Just halfway through the month, and it’s already been a September to remember for President Obama. First the humiliating debacle over his Syrian red line, and now the collapse of his effort to make pal Larry Summers the next Federal Reserve chairman. Like the Syria mess, l’affaire Summers was an unforced error. Given Summers’s role in Clinton-era financial deregulation, controversial comments about the math intelligence of women, and Wall Street ties, Senate Democrats were always bound to deliver a large measure of pushback. And Team Obama surely had to realize that a Summers nomination would be perceived as coming at the expense of Fed vice chairman Janet Yellen, loved by liberals for her monetary dovishness and for the historic nature, due to her gender, of her potential nomination. Also not helping: Syria, which depleted Obama’s reservoir of goodwill among liberals.

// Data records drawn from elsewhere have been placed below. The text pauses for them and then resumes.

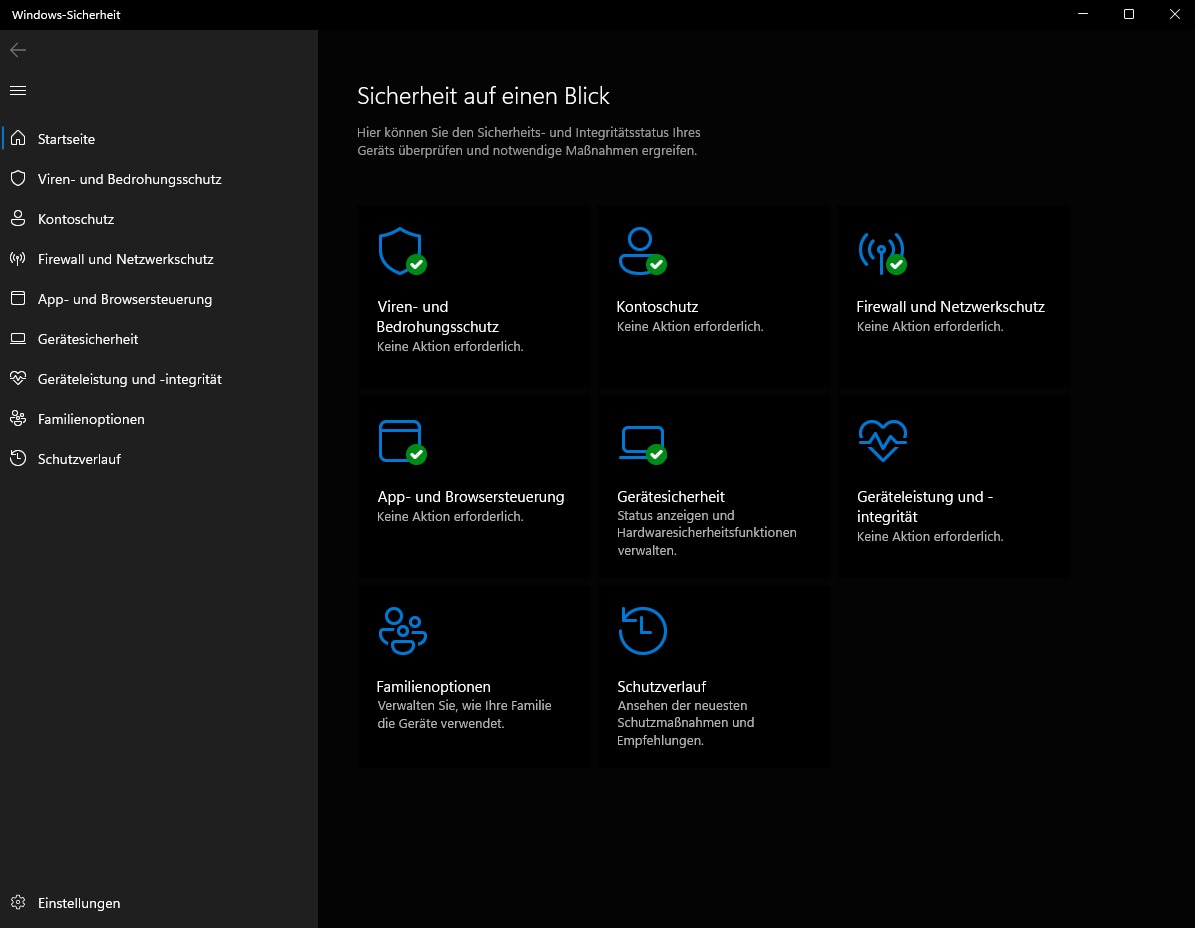Click the back arrow button
Image resolution: width=1195 pixels, height=928 pixels.
coord(18,50)
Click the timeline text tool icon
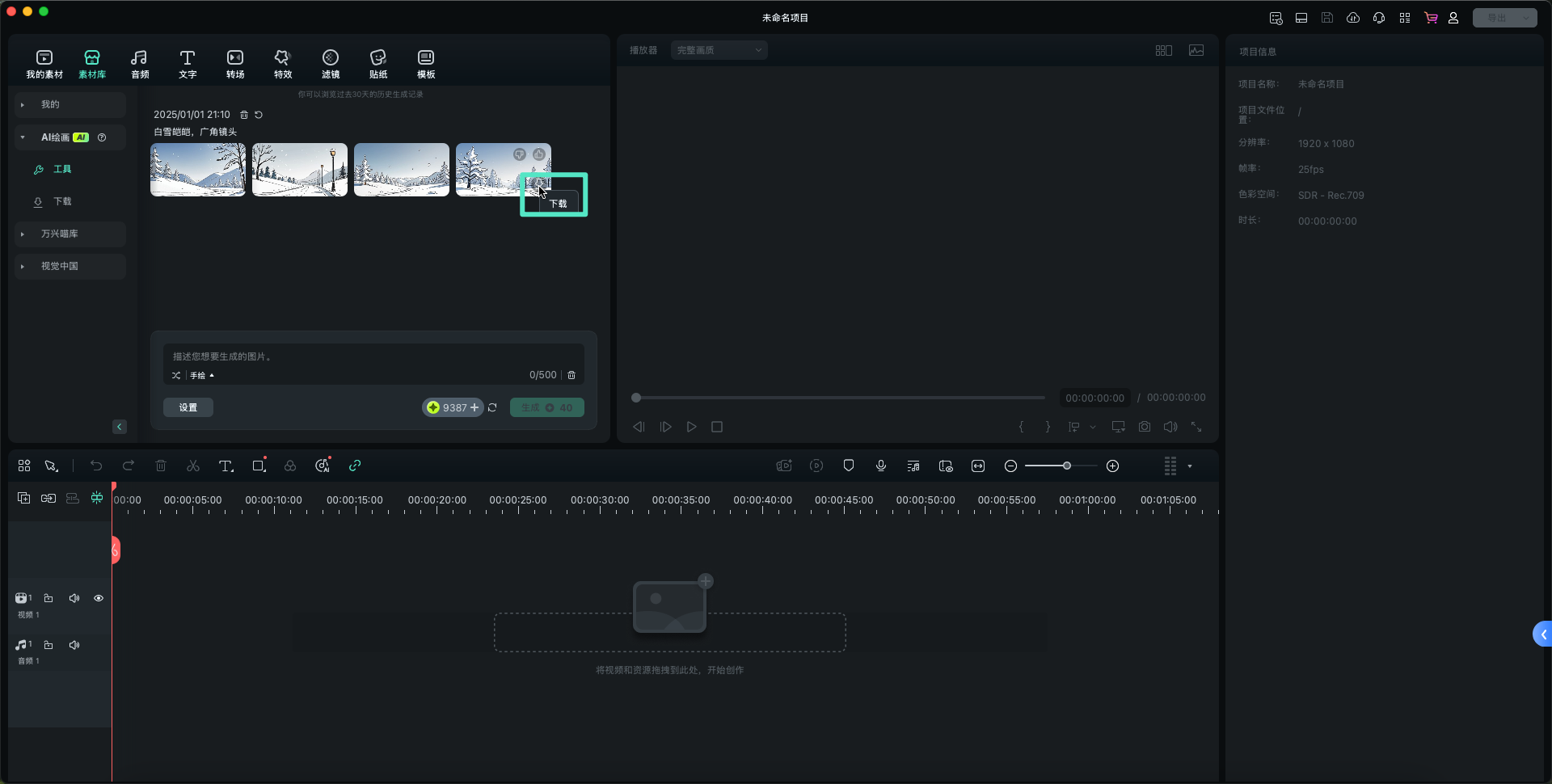The height and width of the screenshot is (784, 1552). click(226, 466)
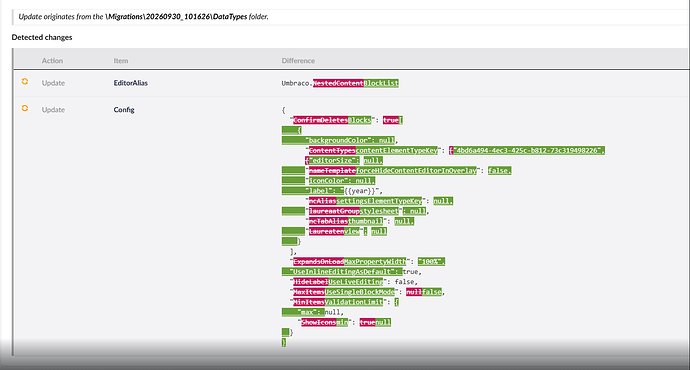This screenshot has height=370, width=690.
Task: Select the EditorAlias item name
Action: click(131, 83)
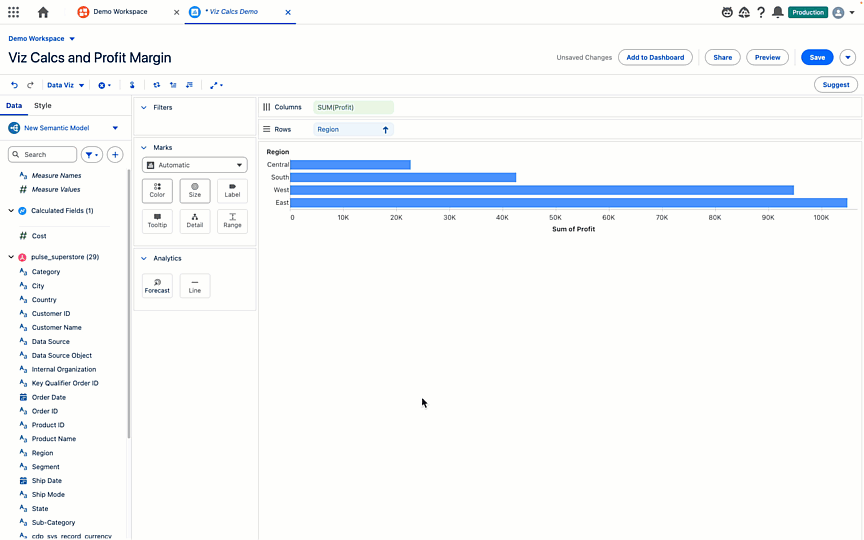The width and height of the screenshot is (864, 540).
Task: Click the sort descending toolbar icon
Action: tap(190, 85)

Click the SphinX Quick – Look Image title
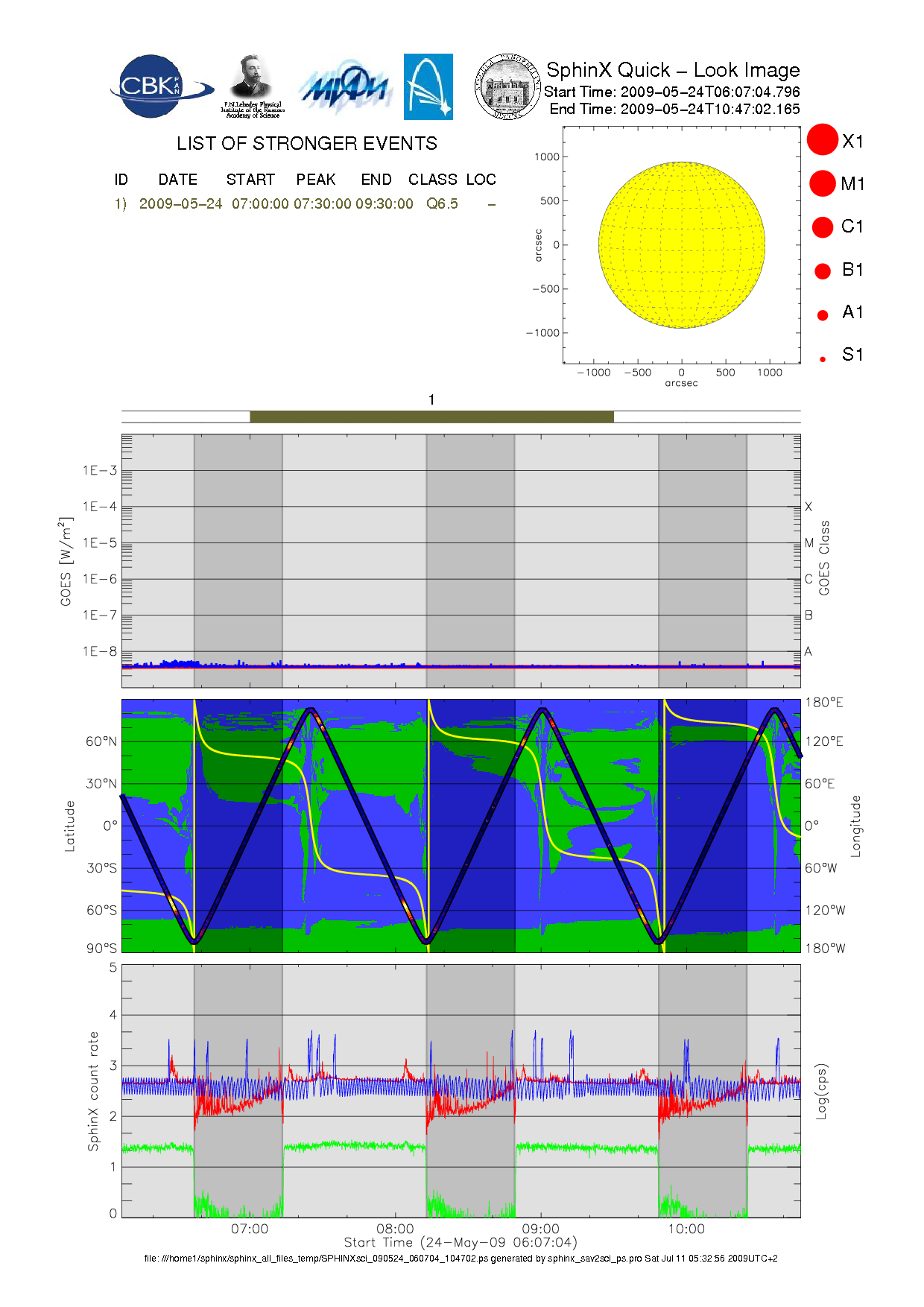coord(672,70)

Summers had probably already lost four progressive Democrats from the Senate Banking Committee, meaning he would have needed Republicans to do some heavy lifting for him. And for a while, Obama and Summers seemed to think that was a real possibility. Really. An amazing bit of self-deception among Summers supporters led them to believe they could count on a pass from Republicans. That was never going to happen, not when a good chunk of the tea-party GOP thinks the central bank needs auditing — and then abolition.

But stimulus-architect Summers, in particular, would have received a rough going-over. And not only for his role in Obama’s massive Keynesian fiscal experiment. After all of the Democratic “war on women” nonsense, Republicans would have surely brought up the Harvard comments (as well as his $2 billion bad bond bet while running the university). And tired of Democrats’ blaming Republican policies for the financial crisis, GOP lawmakers would have conducted a detailed examination of Summers’s time in the Clinton administration and the role of Clinton housing policies in creating the housing bubble. Republicans could also have made a crony-capitalism argument against Obama for appointing a hedge-fund millionaire to the Fed, which is also a bank regulator. Summers was dead right in his withdrawal letter when he noted the confirmation process would be “acrimonious” — and, we know now, apt to be embarrassingly unsuccessful.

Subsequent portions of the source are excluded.